The global movement of people is one on the greatest causes of interreligious conversions among Africans. Thousands of Africans convert to other religions every day. According to Swidler (2013), countries like Nigeria receive more than 20 new religious sects on a monthly basis. Africa has been looked at as a rainbow continent based on its diversities of cultures, democracies and religions. The free movement of people across borders accounts for the immense spread of different spiritual faiths and traditions in Africa over the years. As a matter of fact, most African constitutions have included clauses to protect people’s rights and freedoms of religion because of the widespread global movements which call for institutionalization of policies aimed at fostering religious integration. According to Uwah (2017 p.181), movement of colonial masters and foreigners on African soils led to great shifts in previously set traditional religious paradigms. As a result, massive dilutions of religion as a way of life among Africans took place. Ezenweke and Nwadialor (2013 p.65) explain that many Africans started to shift their religious norms in such a way that they conformed to those of their foreign masters.

The strife for financial stability and global movement of monetary resources has led to significant shifts in the traditional African religious stands. African economies are faced with the challenge of maximizing their levels of economic investment as well as capital inflows. A greater percentage of these countries greatly depend on agriculture to steer their economic progress. As a result, they have periodically encroached places considered to be sacred and of great religious importance. Most traditional African religions believed that their supernatural beings settled in forests, mountains and other natural landforms. Distortion of these areas for financial gains accounts for the current shifts in religion and traditional African faiths.

Conclusion

Globalization caused massive shifts in the religious stands of Africans from their traditional beliefs. Effects like strengthening the ideologies of extremism, fundamentalism and terrorism, threatening of previously held traditional identities, and spread of capitalist ideologies were detrimental on the moralities and values of Africans. On the other hand, the inception of the culture of pluralism and changing the previously held primitive roles in different societal structures acted as a boost on African religion.

References

Ezenweke, E.O. and Nwadialor, L.K., 2013. Understanding human relations in African traditional religious context in the face of globalization: Nigerian perspectives. American International Journal of Contemporary Research, 3(2), pp.61-70.
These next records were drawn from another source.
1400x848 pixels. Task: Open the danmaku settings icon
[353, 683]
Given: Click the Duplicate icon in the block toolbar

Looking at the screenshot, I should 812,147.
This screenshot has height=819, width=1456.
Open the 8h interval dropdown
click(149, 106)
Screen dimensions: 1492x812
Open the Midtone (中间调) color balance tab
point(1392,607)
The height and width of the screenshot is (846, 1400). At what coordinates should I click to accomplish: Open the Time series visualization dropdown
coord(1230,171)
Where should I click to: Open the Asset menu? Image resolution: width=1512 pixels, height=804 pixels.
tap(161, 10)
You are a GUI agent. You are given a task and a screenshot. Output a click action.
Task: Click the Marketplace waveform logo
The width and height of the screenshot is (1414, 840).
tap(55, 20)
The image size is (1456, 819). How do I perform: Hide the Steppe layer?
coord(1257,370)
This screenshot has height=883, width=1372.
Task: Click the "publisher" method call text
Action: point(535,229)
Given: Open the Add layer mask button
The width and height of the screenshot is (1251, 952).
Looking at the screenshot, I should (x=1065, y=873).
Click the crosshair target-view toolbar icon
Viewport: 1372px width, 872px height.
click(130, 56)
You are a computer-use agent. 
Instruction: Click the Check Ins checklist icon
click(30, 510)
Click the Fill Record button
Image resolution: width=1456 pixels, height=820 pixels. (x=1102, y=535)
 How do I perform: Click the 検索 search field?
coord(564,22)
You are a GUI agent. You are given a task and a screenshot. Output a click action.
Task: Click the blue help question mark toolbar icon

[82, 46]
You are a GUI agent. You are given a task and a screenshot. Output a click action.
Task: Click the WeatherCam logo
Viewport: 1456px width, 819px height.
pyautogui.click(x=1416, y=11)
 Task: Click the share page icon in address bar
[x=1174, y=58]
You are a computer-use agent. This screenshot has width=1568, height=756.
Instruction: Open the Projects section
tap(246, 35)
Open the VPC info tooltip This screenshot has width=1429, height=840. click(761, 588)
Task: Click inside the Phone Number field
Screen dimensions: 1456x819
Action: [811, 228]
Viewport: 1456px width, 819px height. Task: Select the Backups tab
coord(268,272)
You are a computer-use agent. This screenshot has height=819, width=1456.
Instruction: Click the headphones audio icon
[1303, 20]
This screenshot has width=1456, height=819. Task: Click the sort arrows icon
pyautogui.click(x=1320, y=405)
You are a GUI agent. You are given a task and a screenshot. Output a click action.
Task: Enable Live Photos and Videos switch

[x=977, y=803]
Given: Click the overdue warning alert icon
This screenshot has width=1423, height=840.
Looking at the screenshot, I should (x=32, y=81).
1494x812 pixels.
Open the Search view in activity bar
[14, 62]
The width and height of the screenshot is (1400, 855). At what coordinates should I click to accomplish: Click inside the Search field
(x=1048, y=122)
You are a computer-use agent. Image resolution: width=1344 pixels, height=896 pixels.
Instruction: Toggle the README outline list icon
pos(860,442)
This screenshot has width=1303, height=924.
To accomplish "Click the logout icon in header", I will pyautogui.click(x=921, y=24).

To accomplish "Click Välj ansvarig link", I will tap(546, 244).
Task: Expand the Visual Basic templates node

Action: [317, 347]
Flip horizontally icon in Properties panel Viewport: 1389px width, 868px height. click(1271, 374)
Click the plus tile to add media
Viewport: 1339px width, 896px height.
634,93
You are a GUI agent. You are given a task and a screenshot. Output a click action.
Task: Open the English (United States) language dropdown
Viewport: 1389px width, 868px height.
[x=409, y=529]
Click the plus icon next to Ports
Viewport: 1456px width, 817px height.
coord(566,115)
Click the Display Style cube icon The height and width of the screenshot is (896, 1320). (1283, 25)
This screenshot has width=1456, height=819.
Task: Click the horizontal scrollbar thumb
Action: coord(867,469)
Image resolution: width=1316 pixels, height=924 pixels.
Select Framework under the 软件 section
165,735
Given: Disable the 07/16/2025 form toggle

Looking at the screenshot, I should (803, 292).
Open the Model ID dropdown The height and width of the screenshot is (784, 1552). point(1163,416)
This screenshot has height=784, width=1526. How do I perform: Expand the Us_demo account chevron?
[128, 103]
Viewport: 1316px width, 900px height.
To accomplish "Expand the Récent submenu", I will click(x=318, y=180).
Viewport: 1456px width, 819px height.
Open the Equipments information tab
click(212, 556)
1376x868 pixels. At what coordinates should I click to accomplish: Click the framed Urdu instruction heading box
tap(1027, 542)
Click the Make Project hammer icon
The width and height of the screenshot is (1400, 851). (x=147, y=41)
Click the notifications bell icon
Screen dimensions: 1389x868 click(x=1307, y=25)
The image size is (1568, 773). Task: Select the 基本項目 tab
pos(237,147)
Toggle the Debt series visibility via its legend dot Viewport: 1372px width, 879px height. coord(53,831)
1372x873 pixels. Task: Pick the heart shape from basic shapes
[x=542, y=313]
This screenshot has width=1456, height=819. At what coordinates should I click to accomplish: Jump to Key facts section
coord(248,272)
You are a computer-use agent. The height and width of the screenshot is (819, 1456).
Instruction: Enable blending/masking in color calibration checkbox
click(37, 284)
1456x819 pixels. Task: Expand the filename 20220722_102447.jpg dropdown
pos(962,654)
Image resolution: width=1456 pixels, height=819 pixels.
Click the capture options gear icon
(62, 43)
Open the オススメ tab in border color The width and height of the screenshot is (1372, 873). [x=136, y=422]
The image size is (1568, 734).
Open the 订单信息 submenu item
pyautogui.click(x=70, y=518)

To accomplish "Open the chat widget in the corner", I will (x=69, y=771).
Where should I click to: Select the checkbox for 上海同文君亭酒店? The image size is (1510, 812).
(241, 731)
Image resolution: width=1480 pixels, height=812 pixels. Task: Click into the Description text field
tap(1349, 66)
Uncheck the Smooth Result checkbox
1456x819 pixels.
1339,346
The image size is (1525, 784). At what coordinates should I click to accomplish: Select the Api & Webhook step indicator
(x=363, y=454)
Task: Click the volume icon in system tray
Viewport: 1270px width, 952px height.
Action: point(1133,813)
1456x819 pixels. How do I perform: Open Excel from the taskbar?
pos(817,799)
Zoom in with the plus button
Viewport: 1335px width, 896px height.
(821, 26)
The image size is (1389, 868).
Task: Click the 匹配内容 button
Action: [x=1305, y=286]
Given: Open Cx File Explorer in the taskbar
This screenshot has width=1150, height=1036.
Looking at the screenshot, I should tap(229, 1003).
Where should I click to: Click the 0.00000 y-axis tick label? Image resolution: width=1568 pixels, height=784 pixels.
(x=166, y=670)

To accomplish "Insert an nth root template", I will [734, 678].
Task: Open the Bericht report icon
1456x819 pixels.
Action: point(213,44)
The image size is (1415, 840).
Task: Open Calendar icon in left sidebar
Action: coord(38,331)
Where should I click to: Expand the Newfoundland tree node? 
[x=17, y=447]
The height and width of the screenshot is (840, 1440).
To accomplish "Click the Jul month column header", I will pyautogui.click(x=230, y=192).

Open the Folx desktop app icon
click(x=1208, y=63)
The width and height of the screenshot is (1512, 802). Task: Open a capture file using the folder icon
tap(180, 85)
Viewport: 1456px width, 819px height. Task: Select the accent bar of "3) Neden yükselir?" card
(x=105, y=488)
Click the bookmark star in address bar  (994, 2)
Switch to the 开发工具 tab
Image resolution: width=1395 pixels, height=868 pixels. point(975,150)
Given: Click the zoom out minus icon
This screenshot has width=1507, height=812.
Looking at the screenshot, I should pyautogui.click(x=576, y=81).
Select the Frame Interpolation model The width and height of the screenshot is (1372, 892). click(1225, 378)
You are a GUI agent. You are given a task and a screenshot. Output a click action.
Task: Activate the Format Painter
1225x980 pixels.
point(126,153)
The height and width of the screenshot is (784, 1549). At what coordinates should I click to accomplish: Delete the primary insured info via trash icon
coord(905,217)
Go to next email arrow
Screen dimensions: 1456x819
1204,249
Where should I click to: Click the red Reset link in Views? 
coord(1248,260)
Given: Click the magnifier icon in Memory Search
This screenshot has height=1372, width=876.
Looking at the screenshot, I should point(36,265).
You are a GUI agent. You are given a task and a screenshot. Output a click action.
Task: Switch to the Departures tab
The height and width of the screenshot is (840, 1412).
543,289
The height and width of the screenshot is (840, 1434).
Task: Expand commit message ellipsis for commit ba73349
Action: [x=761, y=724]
Herrington, L.M., 2013. Globalization and religion in historical perspective: A paradoxical relationship. Religions, 4(1), pp.145-165.

Kasongo, A., 2010. Impact of globalization on traditional African religion and cultural conflict. Journal of Alternative Perspectives in the Social Sciences, 2(1), pp.309-322.

Ngong, D., 2014. African Pentecostalism and Religious Pluralism. Pentecostal Theology in Africa. Eugene, OR: Wipf & Stock, pp.193-208.

Patterson, A.S., 2014. Religion and the Rise of Africa. Brown J. World Aff., 21, p.181.

Swidler, A., 2013. African affirmations: The religion of modernity and the modernity of religion. International Sociology, 28(6), pp.680-696.

Uwah, I.E., 2017. The representation of African traditional religion and culture in Nigeria popular films. Politics and Religion Journal, 5(1), pp.81-102.